_BEITRAG_

Ob du jetzt +2 bekommst oder nicht entscheidet doch nicht darüber, ob du Abgesandter des Zaren bist. Das sind zwei komplett unterschiedliche Sachen (wie Karsten ja schon in seinem Beispiel erläutert hat).

+2, "aber nur wenn es passt" ist nicht sehr elegant, weil es massiv in die Gestaltungsfreiheit der Aspekte eingreift. Dann muss man wieder den GURPS/HERO-Weg gehen und die Aspekte unterschiedlich viel kosten lassen, anhängig davon wie oft sie im Spiel Vor- oder Nachteile sind (was natürlich eine Rechnung ist, die nichts mit dem eigentlichen Spiel zu tun hat, aber egal).

_AUSGANGSMATERIAL_

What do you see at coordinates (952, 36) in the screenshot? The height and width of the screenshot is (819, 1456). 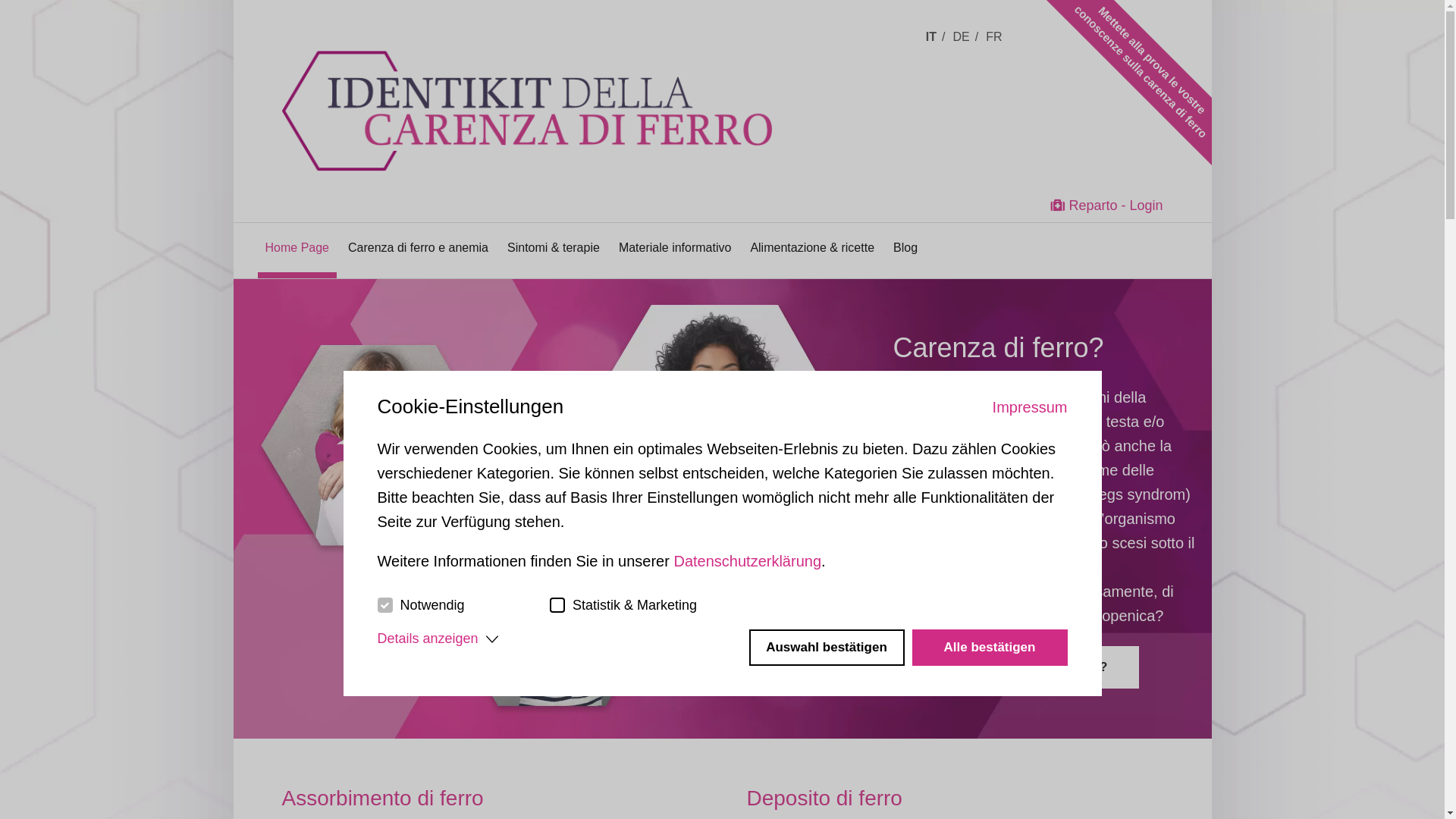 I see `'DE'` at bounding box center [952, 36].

_ARBEITSAUFTRAG_
Führe den Beitrag über Aspekte und +2-Boni im Rollenspiel im Anschluss an seinen letzten Satz fort. Das Material wird zur Bearbeitung nicht benötigt.

_ERGEBNIS_
Außerdem: nehmen wir mal an, es wird einfach so entschieden (durch Findigkeit des Spielers oder weil es das Abenteuers so vorsieht) "der Aspekt passt" - z.B. der Bauer respektiert den Zaren und natürlich auch seinen Kurier, deshalb bekommt der Spieler den Bonus - aber dann reicht der Würfelwurf trotz Bonus nicht aus...wie erklärt man das? Der Bauer respektiert den Kurier zwar (sonst hätte der Spieler ja nicht den Bonus gekriegt), aber irgendwie doch nicht??? Das ist doch schizophren.
« Letzte Änderung: 11.12.2010 | 01:14 von alexandro »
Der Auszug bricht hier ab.